Notre nation semble avoir été très affectée par les attaques terroristes du 11 septembre 2001 et a depuis adopté certaines lois qui vont à l'encontre des droits garantis par la Charte. Je pense bien que la plupart des personnes ici présentes ont entendu parler de l'affaire Arar, un citoyen canadien qui a été expulsé illégalement vers la Syrie où il a été torturé. Plus récemment, nous avons eu vent de l'affaire Muayyed Nureddin, un géologue torontois qui a été arrêté en Syrie en provenance de l'Irak.
Á (1110)
Il est très inquiétant de constater que ces citoyens, auxquels le gouvernement a garanti la liberté et la protection, ne sont pas protégés. En guise de préambule aux droits et aux responsabilités des citoyens canadiens, il devrait être indiqué que le gouvernement doit protéger ses citoyens et veiller à ce que ces individus ne deviennent pas simplement citoyens canadiens et contribuent à la société sans que celle-ci ne fasse rien pour eux en retour. Ainsi, le gouvernement qui leur a conféré ce privilège et cette responsabilité devrait pouvoir leur prêter main-forte.
Dans le même ordre d'idées, il faut penser aux dispositions de la Loi sur l'immigration et la protection des réfugiés qui traitent du certificat de sécurité. Comme nous le savons tous, c'est le 20e anniversaire de l'article 15 de la Charte des droits et libertés. L'article 15 garantit un traitement égal pour tous au Canada, ce qui inclut les revendicateurs du statut de réfugié, les réfugiés, les immigrants, les citoyens canadiens—soit toutes les personnes qui vivent ici. Il s'applique donc également aux citoyens nés au Canada et aux Canadiens naturalisés.

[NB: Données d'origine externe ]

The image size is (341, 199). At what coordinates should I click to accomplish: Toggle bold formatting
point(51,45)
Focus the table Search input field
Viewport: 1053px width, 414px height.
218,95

Depuis les attaques du 11 septembre, les restrictions aux fins de la sécurité nationale ont érodé ce principe d'égalité qui est mis en lumière dans l'article 15 de la Charte. Le paragraphe 15(1) qui garantit la protection contre la discrimination se lit comme suit :
La loi ne fait acception de personne et s'applique également à tous, et tous ont droit à la même protection et au même bénéfice de la loi, indépendamment de toute discrimination, notamment des discriminations fondées sur la race, l'origine nationale ou ethnique, la couleur, la religion, le sexe, l'âge ou les déficiences mentales ou physiques. |
Il nous semble que ces dispositions ont été enfreintes au cours des dernières années, surtout depuis les attaques du 11 septembre.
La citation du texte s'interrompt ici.